John Harrison Herd

Verde Vanbeber

John Harrison Herd Born in Williamstown, Kentucky on November 15, 1889.
Died in Valdosta, Georgia, October 1983
Verde VanbeberBorn October 20, 1896.
Died in Valdosta, Georgia, August 1991
They were married in a double wedding on March 30, 1918. (Certificate)
The story of Squire Brooks (Robin W. Brooks) who performed the ceremony is interesting.

The 1920 US Census (March 18th) places them on Cumberland Avenue, Middlesboro, KY. Uncle John's occupation is listed as bookkeeper for a railroad. (The L&N railroad. He received their magazine for decades in later life.)

The 1930 US Census (April 2nd) places them at 1631 Cumberland Avenue, Middlesboro, KY. Apparently they were next door to Mom's father, George Vanbeber. Uncle John is listed as having no occupation. He had tuberculosis and was in a sanatorium for several years. This may have been during his period of convalescence. His age is listed as 35; he was actually 40.

When Uncle John was courting Mom, he became frustrated because she apparently had little taste for sweets and always gave away his presents, having scarcely sampled them. When he tried to find out what would please her, she said, "Oh, just bring me a bag of apples."

Her practical streak was with her until the day she died. She lay in intensive care in Valdosta's South Georgia Medical Center and expressed regret over the purchase of a new hearing aid because she didn't expect to need it anymore.


Uncle John and Mom 1950

With their only child in Florida, Mom and Uncle John had little choice but to pack up and follow. They bought a hundred-acre farm outside Live Oak. We all lived there until 1953, when Dad got a job with the new paper mill at Clyattville. My parents and sibling(s?) moved to 748 East Ann Street in Valdosta, leaving me in Live Oak to finish the first grade.

Uncle John had invested heavily in Purina's caged layer program. He had a long chicken house ( a roof on posts, really) with rows of suspended wire cages containing chickens. Continuous feed and water troughs ran behind the cages. The cage floors sloped toward the front, causing eggs to roll that way. All the operator had to do was to keep pumping feed and water into the back and collecting eggs from the front.
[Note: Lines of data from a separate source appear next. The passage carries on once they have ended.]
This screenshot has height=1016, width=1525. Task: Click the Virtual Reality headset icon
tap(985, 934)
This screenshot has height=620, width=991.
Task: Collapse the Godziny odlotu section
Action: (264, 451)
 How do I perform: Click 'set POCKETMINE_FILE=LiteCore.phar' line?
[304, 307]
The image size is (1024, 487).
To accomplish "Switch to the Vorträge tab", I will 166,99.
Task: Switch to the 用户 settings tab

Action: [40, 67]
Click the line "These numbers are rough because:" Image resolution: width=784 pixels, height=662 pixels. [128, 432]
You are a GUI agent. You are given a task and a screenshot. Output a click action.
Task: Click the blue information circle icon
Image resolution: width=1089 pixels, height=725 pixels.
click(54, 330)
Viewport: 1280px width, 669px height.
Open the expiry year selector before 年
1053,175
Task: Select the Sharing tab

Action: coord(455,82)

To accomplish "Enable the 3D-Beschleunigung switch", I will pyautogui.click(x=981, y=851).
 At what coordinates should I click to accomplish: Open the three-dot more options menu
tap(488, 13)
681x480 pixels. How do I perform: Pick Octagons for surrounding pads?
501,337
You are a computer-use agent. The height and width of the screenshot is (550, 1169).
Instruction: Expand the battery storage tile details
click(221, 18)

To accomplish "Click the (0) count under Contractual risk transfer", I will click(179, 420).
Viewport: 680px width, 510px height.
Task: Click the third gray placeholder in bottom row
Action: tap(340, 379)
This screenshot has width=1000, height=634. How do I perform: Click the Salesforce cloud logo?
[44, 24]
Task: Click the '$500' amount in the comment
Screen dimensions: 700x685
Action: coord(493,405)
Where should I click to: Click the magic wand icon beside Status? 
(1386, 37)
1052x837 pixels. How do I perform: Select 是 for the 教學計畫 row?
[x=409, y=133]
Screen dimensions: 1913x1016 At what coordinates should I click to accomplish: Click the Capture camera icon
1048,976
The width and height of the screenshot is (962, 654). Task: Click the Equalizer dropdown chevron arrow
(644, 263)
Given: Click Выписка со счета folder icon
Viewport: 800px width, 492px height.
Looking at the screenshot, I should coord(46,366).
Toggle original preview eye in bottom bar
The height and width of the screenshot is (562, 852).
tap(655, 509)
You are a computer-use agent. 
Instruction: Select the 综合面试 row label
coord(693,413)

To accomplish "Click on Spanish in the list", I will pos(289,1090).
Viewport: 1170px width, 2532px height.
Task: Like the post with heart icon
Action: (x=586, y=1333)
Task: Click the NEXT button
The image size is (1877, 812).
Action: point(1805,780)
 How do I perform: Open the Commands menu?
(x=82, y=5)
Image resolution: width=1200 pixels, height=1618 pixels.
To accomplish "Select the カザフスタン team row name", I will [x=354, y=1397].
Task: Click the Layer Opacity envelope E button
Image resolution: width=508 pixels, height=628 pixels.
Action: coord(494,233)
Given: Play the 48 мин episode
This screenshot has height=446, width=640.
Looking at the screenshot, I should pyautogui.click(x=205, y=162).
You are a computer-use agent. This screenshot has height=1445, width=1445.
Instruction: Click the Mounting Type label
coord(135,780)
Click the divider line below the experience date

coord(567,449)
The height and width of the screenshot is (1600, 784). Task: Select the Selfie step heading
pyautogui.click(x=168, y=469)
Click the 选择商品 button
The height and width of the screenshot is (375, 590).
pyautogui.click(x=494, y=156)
In 1953 a hurricane hit Live Oak and blew down the chicken house. I recall (or seem to recall) standing beside Mom and Uncle John on the back porch, watching through the storm as the chicken house slowly kneeled to the ground. Mom was wringing her hands and making sounds  of distress. Uncle John said, "Oh, hush Verde!"

Dad came down from Valdosta with some men and railroad jacks. Over a period of days they raised that long roof and re-erected it. I was put to work hosing down the roof to keep it from becoming too hot while still on the ground. Then the chickens were temporarily removed from the cages and put into a fenced yard, where many succumbed to disease. 

The chicken house had been displaced perpendicularly to the cage rows when it went down. They jacked it straight up in the new location. This necessitated shoveling out the long piles of guano which had accumulated beneath the cages while in their former locations, and which were now exactly in the walkways.

After that, Uncle John soured quickly whenever anyone mentioned chickens. They sold the farm and bought seven acres out Old Clyattville Road, near Valdosta. At the time, Old Clyattville Road was unpaved and very sandy. Many's the time I have ridden my bicycle from 516 East Rogers Street in town out to my grandparents place.